Feature | Desogestrel (POP) | Combined Oral Pill (COC) | Copper IUD (Non-Hormonal) |
---|---|---|---|
Hormones | Progestin-only [1.2.3] | Estrogen and Progestin [1.2.4] | None [1.2.4] |
VTE Risk | Lower risk than COCs [1.5.3] | Higher risk than POPs [1.2.6] | No hormonal-related risk |
Typical Use Efficacy | ~92% effective [1.9.5] | ~92% effective | >99% effective |
Effect on Menstruation | Can cause irregular bleeding or stop periods [1.2.3] | Typically regulates periods [1.2.6] | Can cause heavier, more painful periods |
Long-Term Impact on Mood and Mental Health
Changes in mood are a commonly reported side effect of hormonal contraception [1.6.1]. For desogestrel, these can include mood alterations, depressed mood, anxiety, and decreased libido [1.2.3, 1.6.1, 1.6.2]. A review of user experiences shows that while some individuals tolerate it well, a significant portion reports negative mood changes as a reason for discontinuation [1.8.1, 1.8.5]. One report noted a potential link between desogestrel use and panic attacks, though this is based on spontaneous reports and not conclusive studies [1.6.2]. It's crucial for individuals with a history of mood disorders to discuss these risks with their healthcare provider, as they may be more susceptible to these side effects [1.6.4].
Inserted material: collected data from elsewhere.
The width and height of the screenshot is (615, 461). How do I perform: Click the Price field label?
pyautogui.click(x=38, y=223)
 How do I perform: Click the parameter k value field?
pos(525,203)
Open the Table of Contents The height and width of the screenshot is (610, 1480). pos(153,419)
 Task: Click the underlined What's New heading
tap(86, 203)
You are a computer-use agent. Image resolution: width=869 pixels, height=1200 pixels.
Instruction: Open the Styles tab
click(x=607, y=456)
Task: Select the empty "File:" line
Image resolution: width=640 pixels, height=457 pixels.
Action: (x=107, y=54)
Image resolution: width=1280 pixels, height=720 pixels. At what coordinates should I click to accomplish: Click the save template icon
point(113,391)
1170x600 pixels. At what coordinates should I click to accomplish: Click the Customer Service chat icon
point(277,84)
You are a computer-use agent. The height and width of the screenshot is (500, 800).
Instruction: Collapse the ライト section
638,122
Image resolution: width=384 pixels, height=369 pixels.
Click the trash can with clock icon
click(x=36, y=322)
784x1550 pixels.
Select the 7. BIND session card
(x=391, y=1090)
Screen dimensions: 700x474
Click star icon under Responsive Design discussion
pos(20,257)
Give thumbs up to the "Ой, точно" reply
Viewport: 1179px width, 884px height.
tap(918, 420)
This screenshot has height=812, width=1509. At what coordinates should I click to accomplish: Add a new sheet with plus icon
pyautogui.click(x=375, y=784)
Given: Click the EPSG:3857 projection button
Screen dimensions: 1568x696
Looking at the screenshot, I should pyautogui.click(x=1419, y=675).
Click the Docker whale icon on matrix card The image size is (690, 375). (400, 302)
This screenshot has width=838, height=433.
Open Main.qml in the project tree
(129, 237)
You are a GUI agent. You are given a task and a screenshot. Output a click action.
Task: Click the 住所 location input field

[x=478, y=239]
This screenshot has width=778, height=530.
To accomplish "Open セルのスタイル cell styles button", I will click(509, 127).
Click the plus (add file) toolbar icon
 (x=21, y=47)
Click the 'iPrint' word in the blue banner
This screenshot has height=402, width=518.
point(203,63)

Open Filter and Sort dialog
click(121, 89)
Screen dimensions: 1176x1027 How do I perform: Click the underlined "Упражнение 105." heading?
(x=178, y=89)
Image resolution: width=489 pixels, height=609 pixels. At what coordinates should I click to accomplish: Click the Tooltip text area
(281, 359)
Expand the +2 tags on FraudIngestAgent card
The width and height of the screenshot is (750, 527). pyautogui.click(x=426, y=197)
Return to Fertility After Discontinuation
For many, a key long-term question is whether contraceptive use will affect future fertility. Studies show that the use of oral contraceptives, including progestin-only pills, does not negatively impact long-term fertility [1.7.3]. Fertility typically returns relatively quickly after stopping desogestrel. While it varies, many women can expect to ovulate within the first few months after discontinuing the pill [1.7.1, 1.7.4]. One study noted that for oral contraceptives in general, it may take about three menstrual cycles for fertility to return to normal, a delay shorter than that seen with injectable contraceptives [1.7.5]. The 12-month conception rate for women who stop progestin-only pills is comparable to those who stop using non-hormonal methods like condoms [1.7.2].
Conclusion
The long-term effects of desogestrel are multifaceted. While it is an effective contraceptive, particularly for those who need to avoid estrogen, long-term use requires careful consideration of potential risks and benefits. Key long-term considerations include a small, but documented, increased risk of meningioma with use over five years, which reverses upon discontinuation [1.4.3]. Its impact on bone density appears less significant than other progestogens, and the risk of heart attack is not shown to be increased [1.3.1, 1.5.2]. However, the potential for mood changes is a significant factor for many users [1.6.1]. Encouragingly, there appears to be no lasting impact on fertility after stopping the medication [1.7.3]. As with any medication, a thorough discussion with a healthcare provider is essential to weigh the individual benefits against the potential long-term risks.